In 2011, she held a concert titled "From Vienna to Beijing – the Conversation between Piano and Guqin" in the Multi-Function Hall of Peking University Centennial Memorial Hall, which was a concert blending Oriental and western artistries.

Lin initiated an international concert tour starting in 2013: "Echo aus Wien", piano duo at the Klimt Villa in Vienna in late August; "Wonderful Melody", cembalo and piano recital at the Tianjin Concert Hall in Tianjin in October; "Accolades to Classics", piano recital at the Central Music Conservatory Concert Hall in Beijing in November; "Wonderful Melody", this time a piano recital at Bach Hall in Taipei in February 2014; "Beauty of Classics from Vienna", piano recital at the Minnan Grand Theater in Xiamen in April; and finally, "The Charming Classics", piano recital at the Shanghai Concert Hall in Shanghai in early July 2014. Altogether more than 4,000 people attended her performances of that concert tour.

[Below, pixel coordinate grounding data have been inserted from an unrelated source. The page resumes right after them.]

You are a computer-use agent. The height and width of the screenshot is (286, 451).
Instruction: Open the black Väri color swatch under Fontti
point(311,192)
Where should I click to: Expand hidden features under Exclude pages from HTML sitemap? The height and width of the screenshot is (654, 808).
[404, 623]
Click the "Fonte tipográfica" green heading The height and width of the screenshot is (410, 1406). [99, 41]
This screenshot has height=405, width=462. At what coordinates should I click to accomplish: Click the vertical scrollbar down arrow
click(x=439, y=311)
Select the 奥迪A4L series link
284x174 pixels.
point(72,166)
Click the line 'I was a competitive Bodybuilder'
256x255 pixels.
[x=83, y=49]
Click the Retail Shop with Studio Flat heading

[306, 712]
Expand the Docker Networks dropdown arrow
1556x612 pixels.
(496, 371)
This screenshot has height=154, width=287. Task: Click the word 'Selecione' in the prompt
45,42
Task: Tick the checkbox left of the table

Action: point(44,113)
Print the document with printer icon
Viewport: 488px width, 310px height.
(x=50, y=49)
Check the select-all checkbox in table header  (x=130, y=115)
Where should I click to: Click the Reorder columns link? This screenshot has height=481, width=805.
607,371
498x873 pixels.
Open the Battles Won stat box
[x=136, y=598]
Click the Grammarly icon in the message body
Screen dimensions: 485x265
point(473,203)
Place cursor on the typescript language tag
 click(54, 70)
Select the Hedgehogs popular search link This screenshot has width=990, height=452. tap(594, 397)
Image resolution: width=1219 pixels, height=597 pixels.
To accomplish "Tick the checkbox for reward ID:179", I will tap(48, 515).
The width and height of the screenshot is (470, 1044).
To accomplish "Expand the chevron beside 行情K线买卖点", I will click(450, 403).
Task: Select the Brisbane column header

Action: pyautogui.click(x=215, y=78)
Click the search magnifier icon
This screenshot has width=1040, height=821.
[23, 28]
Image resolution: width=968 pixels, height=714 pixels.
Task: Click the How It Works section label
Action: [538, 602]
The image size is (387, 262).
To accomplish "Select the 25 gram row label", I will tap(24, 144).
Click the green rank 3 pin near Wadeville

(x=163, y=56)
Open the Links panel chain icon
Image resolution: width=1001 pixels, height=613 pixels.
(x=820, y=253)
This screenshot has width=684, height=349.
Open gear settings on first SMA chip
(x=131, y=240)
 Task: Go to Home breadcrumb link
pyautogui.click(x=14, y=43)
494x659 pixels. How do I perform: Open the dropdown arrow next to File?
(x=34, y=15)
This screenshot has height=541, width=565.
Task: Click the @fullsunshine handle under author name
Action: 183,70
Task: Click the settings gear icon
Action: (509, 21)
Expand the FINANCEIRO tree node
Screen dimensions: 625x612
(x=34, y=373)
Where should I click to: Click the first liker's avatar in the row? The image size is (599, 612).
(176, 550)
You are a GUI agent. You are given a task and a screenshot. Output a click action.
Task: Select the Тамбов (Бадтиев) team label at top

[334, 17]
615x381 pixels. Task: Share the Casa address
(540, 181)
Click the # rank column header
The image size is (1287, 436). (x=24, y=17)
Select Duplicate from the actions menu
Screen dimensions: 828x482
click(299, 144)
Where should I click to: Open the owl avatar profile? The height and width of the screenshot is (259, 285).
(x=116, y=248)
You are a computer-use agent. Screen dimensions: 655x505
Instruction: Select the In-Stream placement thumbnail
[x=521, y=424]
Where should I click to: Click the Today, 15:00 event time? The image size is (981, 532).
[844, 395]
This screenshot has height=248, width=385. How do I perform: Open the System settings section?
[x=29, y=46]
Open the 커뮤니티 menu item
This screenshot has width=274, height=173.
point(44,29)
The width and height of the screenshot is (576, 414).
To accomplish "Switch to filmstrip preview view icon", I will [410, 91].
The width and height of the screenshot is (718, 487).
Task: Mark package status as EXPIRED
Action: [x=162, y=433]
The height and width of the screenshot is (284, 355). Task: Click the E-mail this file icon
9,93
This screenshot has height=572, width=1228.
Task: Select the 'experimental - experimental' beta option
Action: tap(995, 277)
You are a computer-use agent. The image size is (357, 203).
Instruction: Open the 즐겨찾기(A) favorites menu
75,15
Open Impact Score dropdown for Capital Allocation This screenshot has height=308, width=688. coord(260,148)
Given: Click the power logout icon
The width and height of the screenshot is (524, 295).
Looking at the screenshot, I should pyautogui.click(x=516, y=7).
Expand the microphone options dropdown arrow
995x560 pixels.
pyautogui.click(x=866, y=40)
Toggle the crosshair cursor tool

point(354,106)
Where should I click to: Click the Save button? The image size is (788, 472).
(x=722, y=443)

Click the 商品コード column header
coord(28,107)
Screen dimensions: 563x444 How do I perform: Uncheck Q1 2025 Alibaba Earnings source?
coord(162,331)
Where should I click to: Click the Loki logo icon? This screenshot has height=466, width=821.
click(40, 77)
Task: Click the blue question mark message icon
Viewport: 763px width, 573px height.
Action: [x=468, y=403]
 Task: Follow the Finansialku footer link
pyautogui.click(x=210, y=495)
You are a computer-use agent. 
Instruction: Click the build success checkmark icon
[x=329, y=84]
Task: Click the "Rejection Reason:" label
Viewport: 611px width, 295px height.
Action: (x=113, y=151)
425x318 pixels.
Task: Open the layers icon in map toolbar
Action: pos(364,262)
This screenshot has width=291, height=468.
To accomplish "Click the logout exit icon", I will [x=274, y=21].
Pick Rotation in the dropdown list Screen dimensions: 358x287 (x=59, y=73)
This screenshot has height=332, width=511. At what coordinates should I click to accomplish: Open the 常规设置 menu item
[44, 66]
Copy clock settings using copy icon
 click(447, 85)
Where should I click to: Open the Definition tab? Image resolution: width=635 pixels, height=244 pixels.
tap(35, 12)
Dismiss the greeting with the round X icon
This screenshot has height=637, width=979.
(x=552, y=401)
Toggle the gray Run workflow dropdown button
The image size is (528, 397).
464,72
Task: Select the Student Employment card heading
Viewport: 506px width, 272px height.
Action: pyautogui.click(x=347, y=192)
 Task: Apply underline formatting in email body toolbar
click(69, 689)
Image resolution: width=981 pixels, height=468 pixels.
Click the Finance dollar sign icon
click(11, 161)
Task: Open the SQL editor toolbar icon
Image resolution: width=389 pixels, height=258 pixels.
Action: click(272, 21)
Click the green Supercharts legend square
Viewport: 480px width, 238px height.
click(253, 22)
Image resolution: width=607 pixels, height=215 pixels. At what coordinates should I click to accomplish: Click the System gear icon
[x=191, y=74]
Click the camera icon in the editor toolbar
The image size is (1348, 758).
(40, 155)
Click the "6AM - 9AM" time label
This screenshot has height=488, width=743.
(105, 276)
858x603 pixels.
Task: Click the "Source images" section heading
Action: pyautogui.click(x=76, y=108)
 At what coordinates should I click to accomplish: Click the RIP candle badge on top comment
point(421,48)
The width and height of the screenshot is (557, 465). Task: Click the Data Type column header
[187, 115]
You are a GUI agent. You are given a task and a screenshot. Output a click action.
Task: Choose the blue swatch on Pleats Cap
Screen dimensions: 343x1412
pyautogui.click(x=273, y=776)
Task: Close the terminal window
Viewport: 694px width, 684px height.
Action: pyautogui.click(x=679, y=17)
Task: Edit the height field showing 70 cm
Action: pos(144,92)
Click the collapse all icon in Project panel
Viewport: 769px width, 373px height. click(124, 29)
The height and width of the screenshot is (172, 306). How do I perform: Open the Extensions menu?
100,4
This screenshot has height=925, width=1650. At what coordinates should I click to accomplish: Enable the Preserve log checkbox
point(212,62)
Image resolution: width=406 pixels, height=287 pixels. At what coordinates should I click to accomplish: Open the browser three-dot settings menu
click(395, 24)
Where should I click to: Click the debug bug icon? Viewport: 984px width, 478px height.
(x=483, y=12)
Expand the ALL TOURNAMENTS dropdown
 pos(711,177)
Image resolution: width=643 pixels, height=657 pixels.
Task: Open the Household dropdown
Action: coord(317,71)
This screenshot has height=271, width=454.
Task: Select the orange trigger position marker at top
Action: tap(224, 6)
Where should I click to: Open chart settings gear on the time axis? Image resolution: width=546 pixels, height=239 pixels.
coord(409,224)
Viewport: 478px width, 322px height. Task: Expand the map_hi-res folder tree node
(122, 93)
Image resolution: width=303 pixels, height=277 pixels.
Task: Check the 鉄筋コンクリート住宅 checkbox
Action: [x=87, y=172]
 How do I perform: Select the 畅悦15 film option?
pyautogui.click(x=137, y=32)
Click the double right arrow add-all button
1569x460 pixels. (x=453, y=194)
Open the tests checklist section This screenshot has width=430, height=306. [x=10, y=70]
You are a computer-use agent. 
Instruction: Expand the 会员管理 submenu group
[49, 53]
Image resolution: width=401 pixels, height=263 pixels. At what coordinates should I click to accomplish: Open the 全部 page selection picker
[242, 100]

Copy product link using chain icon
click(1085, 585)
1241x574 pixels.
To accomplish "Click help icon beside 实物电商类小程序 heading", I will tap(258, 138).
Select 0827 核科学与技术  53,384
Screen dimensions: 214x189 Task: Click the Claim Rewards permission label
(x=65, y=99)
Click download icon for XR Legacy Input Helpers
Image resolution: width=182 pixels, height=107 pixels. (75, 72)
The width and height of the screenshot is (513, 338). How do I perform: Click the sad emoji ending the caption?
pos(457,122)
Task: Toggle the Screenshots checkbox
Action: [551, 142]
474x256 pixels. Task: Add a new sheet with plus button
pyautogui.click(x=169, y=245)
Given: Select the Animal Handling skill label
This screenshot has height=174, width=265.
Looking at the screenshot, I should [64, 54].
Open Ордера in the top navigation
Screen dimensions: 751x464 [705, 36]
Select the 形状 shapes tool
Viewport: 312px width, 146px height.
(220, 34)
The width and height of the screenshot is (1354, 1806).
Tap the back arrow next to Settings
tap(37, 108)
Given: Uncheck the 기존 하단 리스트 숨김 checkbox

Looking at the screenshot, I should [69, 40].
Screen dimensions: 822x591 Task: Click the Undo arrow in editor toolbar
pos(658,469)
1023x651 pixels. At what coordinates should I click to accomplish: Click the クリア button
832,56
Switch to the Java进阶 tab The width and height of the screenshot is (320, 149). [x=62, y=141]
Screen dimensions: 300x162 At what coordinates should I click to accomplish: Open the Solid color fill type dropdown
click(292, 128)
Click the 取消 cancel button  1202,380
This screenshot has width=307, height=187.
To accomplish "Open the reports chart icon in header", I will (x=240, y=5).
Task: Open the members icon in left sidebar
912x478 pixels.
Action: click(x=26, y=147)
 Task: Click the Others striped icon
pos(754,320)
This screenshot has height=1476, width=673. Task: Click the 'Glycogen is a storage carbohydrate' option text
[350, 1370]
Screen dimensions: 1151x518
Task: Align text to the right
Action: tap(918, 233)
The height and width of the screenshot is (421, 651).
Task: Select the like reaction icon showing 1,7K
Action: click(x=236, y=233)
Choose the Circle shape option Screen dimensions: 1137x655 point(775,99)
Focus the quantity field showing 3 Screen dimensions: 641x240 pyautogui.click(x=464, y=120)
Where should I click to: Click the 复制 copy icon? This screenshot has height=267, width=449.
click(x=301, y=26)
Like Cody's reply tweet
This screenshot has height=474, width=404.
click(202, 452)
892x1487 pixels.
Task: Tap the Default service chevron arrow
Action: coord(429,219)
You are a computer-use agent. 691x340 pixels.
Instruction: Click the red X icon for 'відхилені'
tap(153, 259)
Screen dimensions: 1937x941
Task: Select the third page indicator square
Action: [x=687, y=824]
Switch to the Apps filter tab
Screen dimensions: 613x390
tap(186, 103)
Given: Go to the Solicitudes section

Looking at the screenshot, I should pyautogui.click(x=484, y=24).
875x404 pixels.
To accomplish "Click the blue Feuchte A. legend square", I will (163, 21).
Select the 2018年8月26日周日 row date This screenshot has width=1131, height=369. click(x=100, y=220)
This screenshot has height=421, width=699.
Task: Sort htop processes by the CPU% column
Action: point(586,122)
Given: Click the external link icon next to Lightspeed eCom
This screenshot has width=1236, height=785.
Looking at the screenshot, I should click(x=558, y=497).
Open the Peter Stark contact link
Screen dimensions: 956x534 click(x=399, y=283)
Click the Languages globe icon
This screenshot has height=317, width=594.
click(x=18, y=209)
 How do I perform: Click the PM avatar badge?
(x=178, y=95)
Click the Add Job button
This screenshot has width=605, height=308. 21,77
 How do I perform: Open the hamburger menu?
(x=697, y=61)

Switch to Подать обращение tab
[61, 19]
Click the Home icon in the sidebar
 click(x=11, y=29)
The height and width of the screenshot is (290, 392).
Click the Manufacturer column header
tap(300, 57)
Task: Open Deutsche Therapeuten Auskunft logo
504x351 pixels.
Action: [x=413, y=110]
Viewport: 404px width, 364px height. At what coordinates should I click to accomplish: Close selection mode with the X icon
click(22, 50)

==Education and playing style==
"Music is a language that can only rise from harmonized spirituality, passing from one generation to the next, and the most beautiful among all languages created by the humankind." —— Christiana Lin

In addition to performing, Lin founded Cantabile Piano Music Group in 1994, in the spirit of "I play, we play". As the artistic director, she has held three Christiana Lin's Piano Education Seminar and Master Classes and 17 Cantabile Piano Master Class Concerts in order to create a stage for aspiring young artists to present their talent. Among all the master class concerts, the eleventh was 2008 Cantabile Piano German Master Class in that she took the role of artistic director. She invited Chancellor of the Hochschule für Musik und Theater Hamburg, pianist and Prof. Dr. Siegfried Mauser, French-German pianist Prof. Claude-France Journès, and vocalist Prof. Ingrid Kremling to teach master classes in Taipei.

==Writings==
In 2001, specifically for writing the book J.S. Bach Sechs Partiten BWV 825–830 Analysis und Interpretation, Lin went to do research at the Bach-Archiv in Leipzig. This is the first book on the subject written in Chinese.

In 2003, she compiled her past speeches and her personal teaching experiences and had them published in three books: The Glory of Baroque Keyboard Music, Enlightenment in Your Capacity for Understanding Music, and Understanding the Humanism in Music.